Politicians cast the blame here and there, but as a real estate investor, I’ve seen the truth firsthand: Philadelphia has been left behind by America’s economic boom because its tax policies seem to bilk businesses.
Unlike any other major city in the country, Philadelphia levies two taxes on business income, the Business Income and Receipts Tax (BIRT) and the Net Profits Tax (NPT). That’s right, there are two separate taxes individuals must pay on the same type of income.
The BIRT taxes gross receipts at 0.1415 percent and net profits at 6.3 percent. Adding insult to injury, the gross receipts portion is owed regardless of whether the business activity makes any profit, a big burden for small businesses. But one feature that makes this tax particularly pernicious to Philly’s entrepreneurs is this admonition from the Dept. of Revenue (emphasis added):
The BIRT must be filed and paid by April 15 of each year, for business activity from the prior year. With each filing, an estimate for the following year’s BIRT must be paid in full.
Yes, you read that correctly. Businesses must pay the entire next year’s estimated BIRT by April 15. So, in addition to your business needing money for day-to-day necessities like inventory, paychecks, and working capital, you need to turn over your entire estimated city tax on income and sales that haven’t yet occurred—and might never occur. Contrast this with the federal government and Pennsylvania, which allow businesses to pay estimated income taxes in installments over the course of the year.
But we’re not done yet. Individuals or pass-through entities must also pay the NPT. The NPT taxes income at the same rate as the city wage tax and serves to capture income otherwise exempted from the BIRT. It’s one more tax, one more form, and one more impediment to doing business in Philadelphia.
By now you’re probably thinking, Wow! They sure make it hard to be a successful business in Philadelphia.
But we’re still not done. New businesses must apply for a Commercial Activity License. On the application you’ll see this in bold:
Do not use a Post Office Box number as your business address. Indicate if you own the property. If you own the property used for business purposes and it is located within Philadelphia, you will also be liable for Business Use and Occupancy tax.
The Use & Occupancy (U&O) tax is 1.21 percent of the value of property used for a business and is based on the same property value used for real estate taxes. Given that the real estate tax is 1.4 percent, the U&O tax nearly doubles the real estate tax cost for the “privilege” of doing business and hiring people in Philadelphia. If you don’t own the property, your landlord will owe the U&O tax and will add that cost to your rent.
So, why should Pennsylvanians care if Philadelphia overtaxes businesses? Two reasons:
- Pennsylvania jobs are being lost. Philadelphia is not an island, and businesses will find friendlier climates in neighboring counties or states. We see this in Philadelphia and Pennsylvania's decades-long stagnant population growth. With so much business being done online today, why would anyone locate where the tax regime puts their business at a competitive disadvantage?
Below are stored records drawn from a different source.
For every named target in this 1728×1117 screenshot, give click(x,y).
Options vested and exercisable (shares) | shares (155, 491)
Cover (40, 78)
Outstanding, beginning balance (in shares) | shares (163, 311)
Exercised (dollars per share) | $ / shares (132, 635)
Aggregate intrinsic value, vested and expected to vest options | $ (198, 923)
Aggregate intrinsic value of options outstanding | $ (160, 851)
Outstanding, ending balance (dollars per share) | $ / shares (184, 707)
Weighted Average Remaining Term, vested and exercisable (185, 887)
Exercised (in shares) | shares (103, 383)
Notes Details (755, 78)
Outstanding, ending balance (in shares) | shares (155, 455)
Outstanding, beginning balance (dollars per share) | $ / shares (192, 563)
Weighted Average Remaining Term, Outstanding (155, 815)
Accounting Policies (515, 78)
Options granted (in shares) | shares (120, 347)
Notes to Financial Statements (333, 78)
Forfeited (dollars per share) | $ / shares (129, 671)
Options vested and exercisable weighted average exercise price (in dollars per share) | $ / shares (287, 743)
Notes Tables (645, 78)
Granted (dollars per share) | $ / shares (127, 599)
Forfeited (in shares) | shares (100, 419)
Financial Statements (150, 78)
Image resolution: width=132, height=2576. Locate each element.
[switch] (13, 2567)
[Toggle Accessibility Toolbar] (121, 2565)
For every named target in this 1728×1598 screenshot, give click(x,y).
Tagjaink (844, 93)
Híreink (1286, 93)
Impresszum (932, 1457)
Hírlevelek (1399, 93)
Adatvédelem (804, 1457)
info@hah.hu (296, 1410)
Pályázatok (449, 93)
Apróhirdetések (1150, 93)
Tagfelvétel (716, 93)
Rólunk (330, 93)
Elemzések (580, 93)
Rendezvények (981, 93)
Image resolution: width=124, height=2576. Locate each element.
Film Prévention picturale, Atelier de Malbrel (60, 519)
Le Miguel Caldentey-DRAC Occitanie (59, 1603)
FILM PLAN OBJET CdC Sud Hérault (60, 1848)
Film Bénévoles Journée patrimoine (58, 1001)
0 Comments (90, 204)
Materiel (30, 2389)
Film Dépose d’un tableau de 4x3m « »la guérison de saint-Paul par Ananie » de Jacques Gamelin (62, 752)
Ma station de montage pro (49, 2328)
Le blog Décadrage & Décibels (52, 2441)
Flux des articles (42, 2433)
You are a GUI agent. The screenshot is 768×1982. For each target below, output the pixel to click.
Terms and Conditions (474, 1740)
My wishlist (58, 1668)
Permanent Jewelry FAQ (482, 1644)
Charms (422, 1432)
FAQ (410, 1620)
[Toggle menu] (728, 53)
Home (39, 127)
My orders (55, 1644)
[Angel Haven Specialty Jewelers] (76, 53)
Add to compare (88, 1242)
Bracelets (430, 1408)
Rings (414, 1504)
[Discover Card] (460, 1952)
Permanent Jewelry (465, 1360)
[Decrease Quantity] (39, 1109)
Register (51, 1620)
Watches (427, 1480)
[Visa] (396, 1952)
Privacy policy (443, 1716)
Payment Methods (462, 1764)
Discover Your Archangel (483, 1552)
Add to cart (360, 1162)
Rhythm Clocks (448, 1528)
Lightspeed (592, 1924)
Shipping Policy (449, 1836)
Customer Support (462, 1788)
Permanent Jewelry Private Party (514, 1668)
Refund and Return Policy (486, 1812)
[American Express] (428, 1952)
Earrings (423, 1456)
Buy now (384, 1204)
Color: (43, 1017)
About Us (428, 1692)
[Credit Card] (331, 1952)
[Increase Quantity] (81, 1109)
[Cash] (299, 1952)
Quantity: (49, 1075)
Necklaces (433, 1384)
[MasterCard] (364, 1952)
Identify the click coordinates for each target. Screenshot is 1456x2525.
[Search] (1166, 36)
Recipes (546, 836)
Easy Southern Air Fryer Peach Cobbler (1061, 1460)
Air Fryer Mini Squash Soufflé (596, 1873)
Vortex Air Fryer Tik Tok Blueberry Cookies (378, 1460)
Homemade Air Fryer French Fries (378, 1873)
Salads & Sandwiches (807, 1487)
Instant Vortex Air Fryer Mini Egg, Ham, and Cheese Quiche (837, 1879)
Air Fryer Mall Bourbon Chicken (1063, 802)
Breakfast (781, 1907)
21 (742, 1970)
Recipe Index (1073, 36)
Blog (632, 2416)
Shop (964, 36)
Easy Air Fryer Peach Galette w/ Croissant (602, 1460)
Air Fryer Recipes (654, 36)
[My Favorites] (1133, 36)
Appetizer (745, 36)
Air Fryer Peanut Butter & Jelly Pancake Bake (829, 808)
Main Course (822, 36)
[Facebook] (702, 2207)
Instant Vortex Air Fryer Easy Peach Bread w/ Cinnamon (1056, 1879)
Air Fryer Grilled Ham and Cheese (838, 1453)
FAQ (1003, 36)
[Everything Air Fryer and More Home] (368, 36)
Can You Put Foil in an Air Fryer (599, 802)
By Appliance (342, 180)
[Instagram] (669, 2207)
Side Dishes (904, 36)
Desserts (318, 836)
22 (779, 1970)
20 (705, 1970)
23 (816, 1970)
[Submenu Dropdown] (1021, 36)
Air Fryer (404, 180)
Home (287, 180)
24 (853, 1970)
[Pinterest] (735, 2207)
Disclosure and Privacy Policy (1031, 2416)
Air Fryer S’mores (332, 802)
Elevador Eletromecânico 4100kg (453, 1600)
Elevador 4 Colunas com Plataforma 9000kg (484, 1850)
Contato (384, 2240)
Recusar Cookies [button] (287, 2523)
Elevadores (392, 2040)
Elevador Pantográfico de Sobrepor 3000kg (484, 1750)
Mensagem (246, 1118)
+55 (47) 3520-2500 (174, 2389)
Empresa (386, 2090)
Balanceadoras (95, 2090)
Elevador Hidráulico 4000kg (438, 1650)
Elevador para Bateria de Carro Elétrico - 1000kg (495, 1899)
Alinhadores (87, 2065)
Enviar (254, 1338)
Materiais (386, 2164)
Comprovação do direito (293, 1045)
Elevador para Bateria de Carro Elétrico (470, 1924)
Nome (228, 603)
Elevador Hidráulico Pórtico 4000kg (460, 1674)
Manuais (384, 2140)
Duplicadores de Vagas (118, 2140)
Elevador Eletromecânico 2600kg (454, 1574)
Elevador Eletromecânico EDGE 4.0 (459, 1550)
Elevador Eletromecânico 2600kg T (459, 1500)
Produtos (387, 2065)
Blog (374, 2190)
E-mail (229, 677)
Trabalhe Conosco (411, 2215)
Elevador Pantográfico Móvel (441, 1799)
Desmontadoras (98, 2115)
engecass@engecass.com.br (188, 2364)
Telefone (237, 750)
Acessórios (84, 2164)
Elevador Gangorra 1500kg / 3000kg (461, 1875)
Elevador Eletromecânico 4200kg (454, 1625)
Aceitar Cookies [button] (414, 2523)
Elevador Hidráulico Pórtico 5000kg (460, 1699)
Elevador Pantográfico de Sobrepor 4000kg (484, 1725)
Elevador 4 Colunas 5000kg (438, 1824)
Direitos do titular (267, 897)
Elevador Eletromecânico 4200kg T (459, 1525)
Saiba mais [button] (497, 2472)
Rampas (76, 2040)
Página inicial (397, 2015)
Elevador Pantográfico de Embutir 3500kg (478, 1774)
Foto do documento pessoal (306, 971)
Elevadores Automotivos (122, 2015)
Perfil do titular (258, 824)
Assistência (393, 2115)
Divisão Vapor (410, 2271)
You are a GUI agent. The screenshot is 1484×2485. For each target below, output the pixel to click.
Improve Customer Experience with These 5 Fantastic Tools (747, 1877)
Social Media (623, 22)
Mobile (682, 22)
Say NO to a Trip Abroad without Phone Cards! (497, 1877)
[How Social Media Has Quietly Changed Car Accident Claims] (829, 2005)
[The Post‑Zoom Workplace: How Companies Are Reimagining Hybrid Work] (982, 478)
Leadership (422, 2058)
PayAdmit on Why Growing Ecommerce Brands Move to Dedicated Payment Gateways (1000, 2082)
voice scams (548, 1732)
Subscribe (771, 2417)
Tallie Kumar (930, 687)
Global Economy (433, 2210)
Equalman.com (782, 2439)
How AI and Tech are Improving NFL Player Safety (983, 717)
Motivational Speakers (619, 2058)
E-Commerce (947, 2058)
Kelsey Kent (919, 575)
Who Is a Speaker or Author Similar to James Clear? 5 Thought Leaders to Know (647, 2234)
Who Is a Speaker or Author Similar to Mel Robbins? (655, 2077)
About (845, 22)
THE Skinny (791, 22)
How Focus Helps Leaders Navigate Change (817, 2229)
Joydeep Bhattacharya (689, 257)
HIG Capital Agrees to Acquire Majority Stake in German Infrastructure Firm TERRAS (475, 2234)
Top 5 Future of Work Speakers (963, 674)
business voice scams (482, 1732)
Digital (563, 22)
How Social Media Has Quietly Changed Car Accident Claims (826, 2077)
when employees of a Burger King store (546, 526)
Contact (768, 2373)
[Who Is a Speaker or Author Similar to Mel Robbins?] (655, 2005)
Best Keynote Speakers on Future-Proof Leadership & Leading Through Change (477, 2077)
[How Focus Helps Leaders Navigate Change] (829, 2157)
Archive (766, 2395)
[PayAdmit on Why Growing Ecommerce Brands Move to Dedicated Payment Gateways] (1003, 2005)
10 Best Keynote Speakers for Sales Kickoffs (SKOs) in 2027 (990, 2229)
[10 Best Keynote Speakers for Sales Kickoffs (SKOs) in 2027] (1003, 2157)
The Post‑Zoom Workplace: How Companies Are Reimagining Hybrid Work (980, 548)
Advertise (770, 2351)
- People are bearing the cost. Business don’t pay taxes, they collect taxes that the owners, landlords, employees, or customers pay. Economists disagree about which group pays how much, but they are all people.
Philadelphia’s business tax structure is the biggest factor pushing employers, jobs, prosperity, and progress away from this amazing city. Let’s start by at least matching what every other major American city does by eliminating the onerous Business Income and Receipts Tax.
Andrew Terhune lived in Philadelphia over 30 years and has studied the city’s arcane tax system since he began paying its wage tax in 1985. He has an MBA from Columbia University.